(INFORMATION SHOWN)

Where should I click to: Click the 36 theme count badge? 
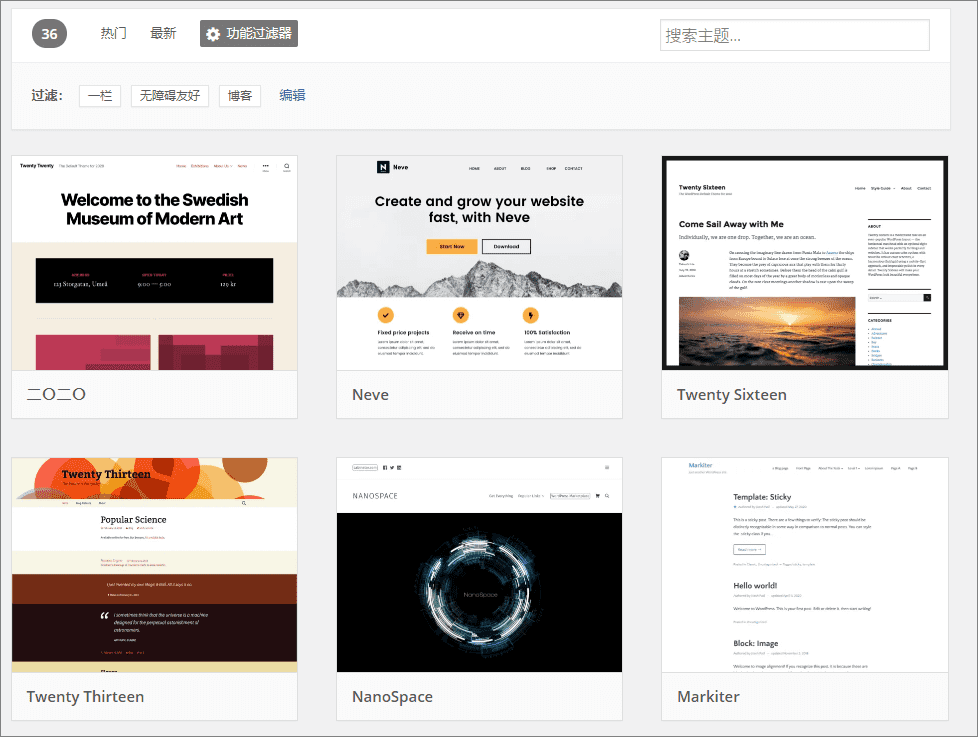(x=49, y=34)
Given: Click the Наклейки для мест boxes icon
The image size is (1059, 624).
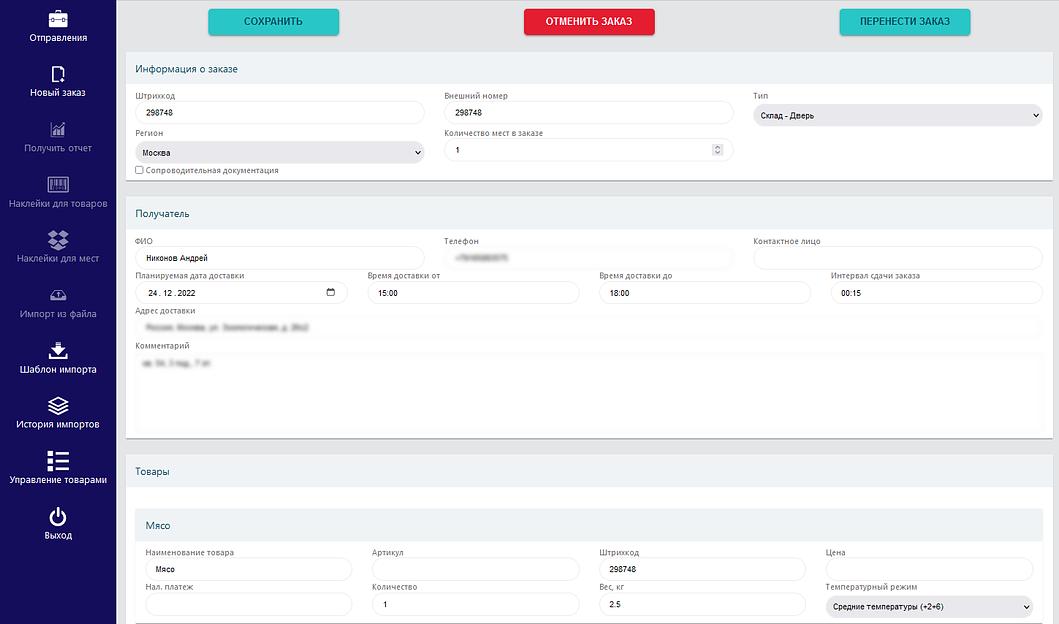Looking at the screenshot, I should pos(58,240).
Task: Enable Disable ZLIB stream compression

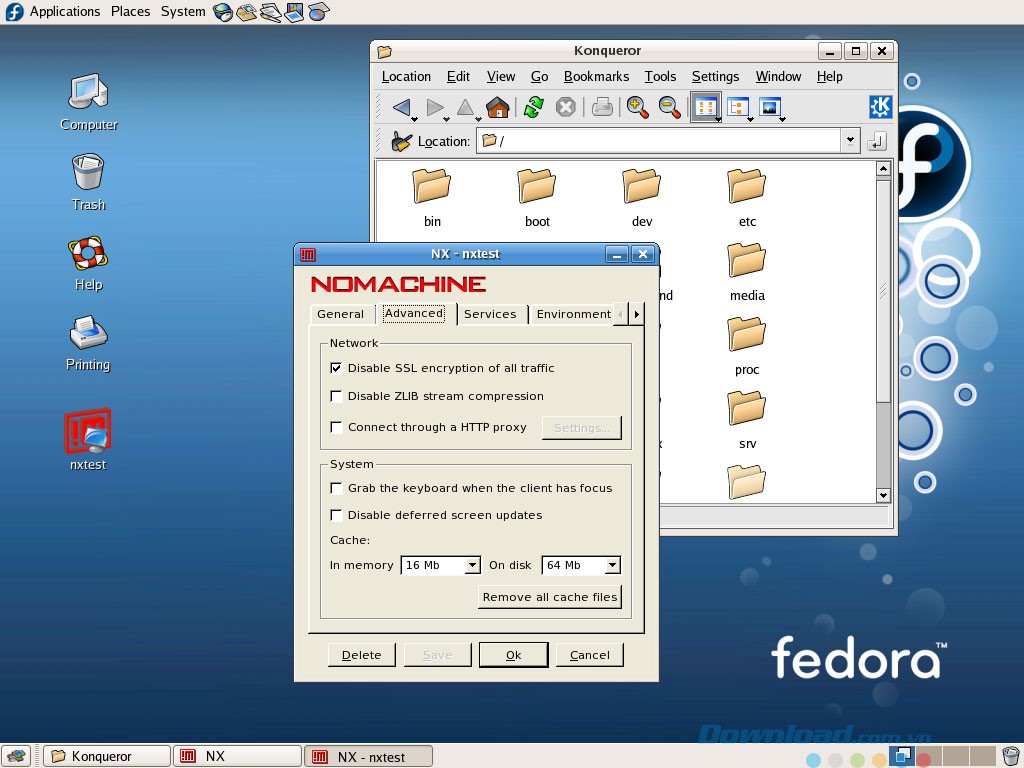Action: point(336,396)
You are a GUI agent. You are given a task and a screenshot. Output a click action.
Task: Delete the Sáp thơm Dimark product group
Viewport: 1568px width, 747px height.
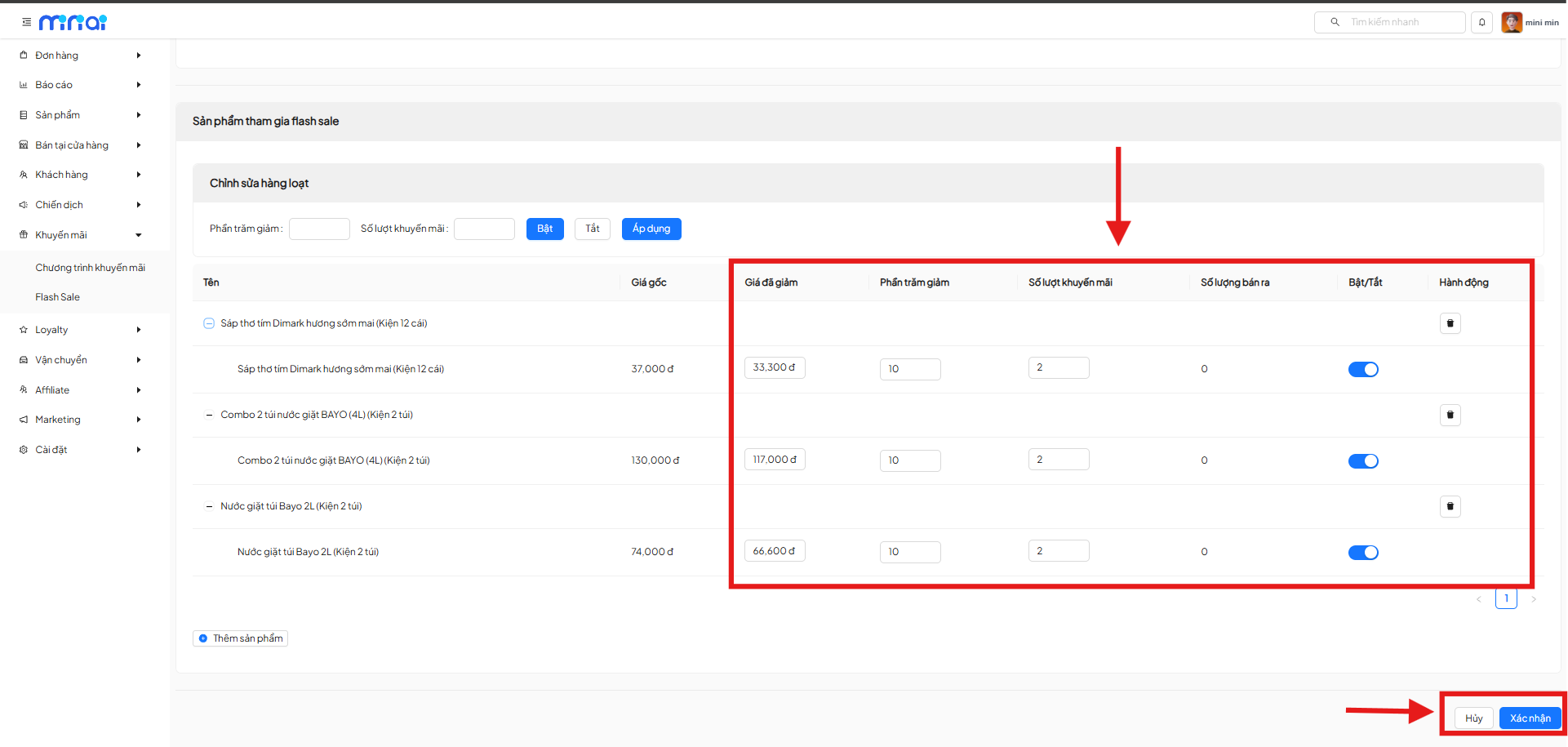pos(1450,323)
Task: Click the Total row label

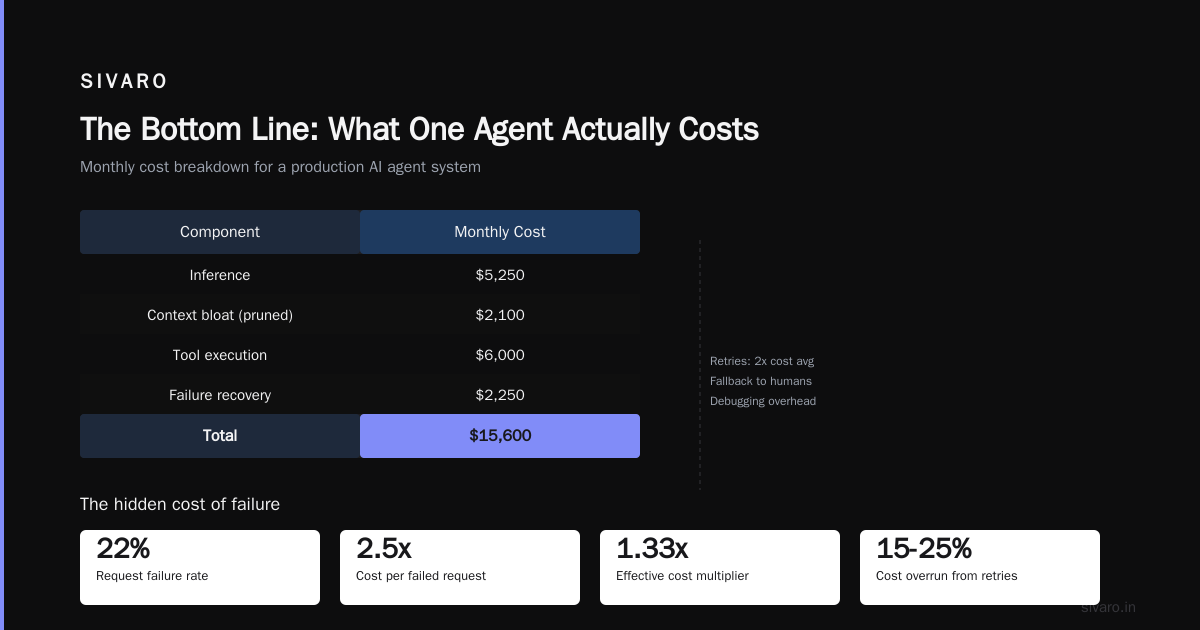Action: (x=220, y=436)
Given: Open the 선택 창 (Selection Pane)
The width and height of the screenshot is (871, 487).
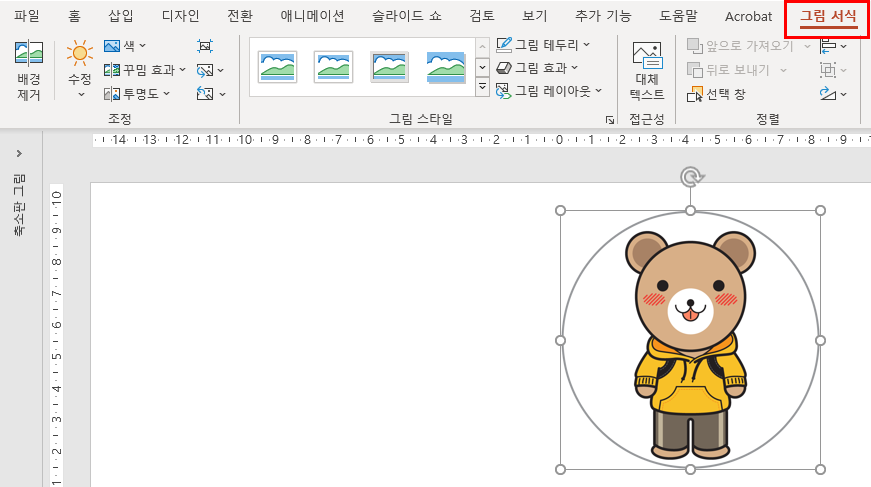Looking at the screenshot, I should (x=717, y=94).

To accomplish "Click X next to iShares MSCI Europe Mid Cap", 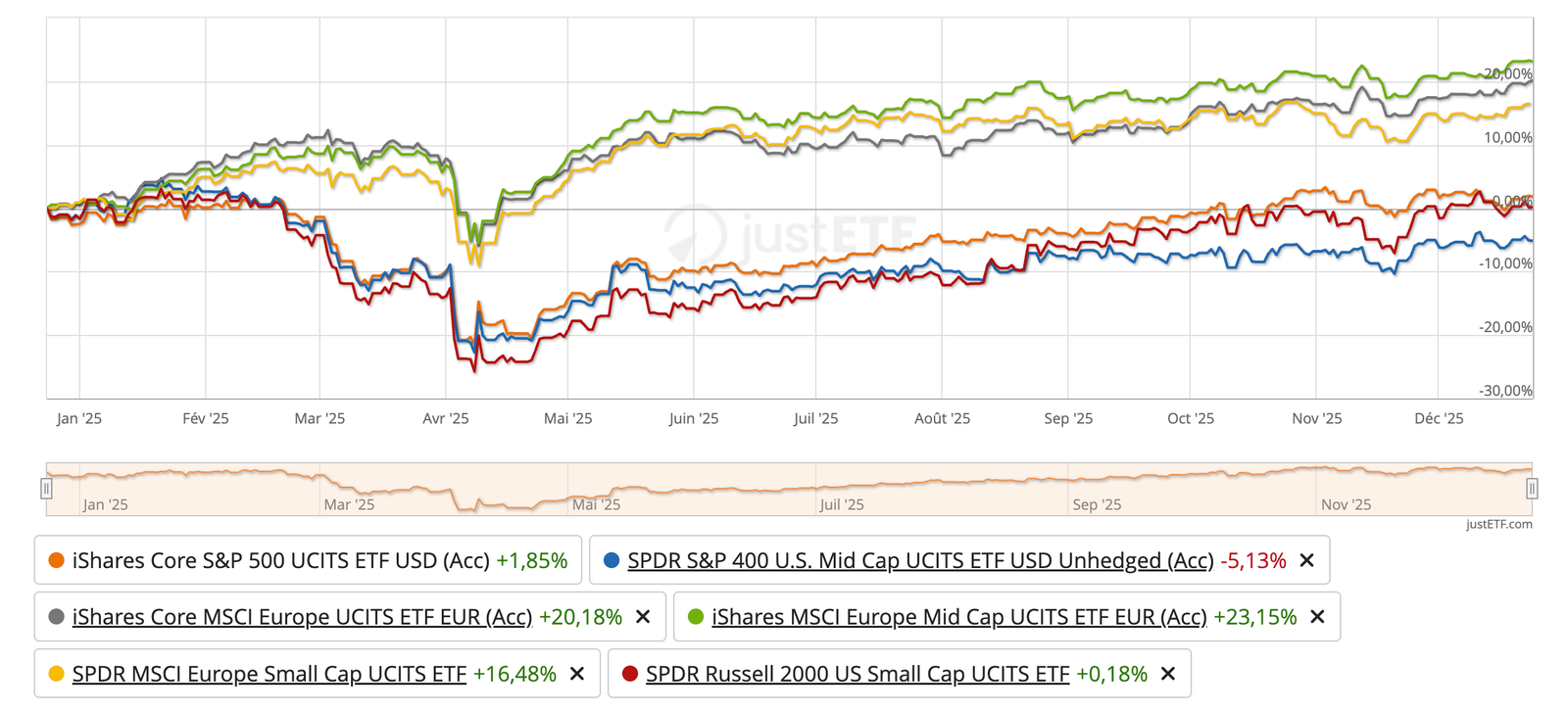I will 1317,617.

(End INFORMATION SHOWN)

## TASK TO CARRY OUT
Each line from the top of the records through the one containing "Given: Open the 선택 창 (Selection Pane)" needs to be transcribed exactly, without pictures.

## PROBLEM SOLUTION
Where should I click to: Click the 36 theme count badge? 
(x=49, y=34)
Given: Click the Наклейки для мест boxes icon
The image size is (1059, 624).
Looking at the screenshot, I should pos(58,240).
Task: Enable Disable ZLIB stream compression

Action: point(336,396)
You are a GUI agent. You are given a task and a screenshot. Output a click action.
Task: Delete the Sáp thơm Dimark product group
Viewport: 1568px width, 747px height.
pos(1450,323)
Task: Click the Total row label

Action: (x=220, y=436)
Given: Open the 선택 창 (Selection Pane)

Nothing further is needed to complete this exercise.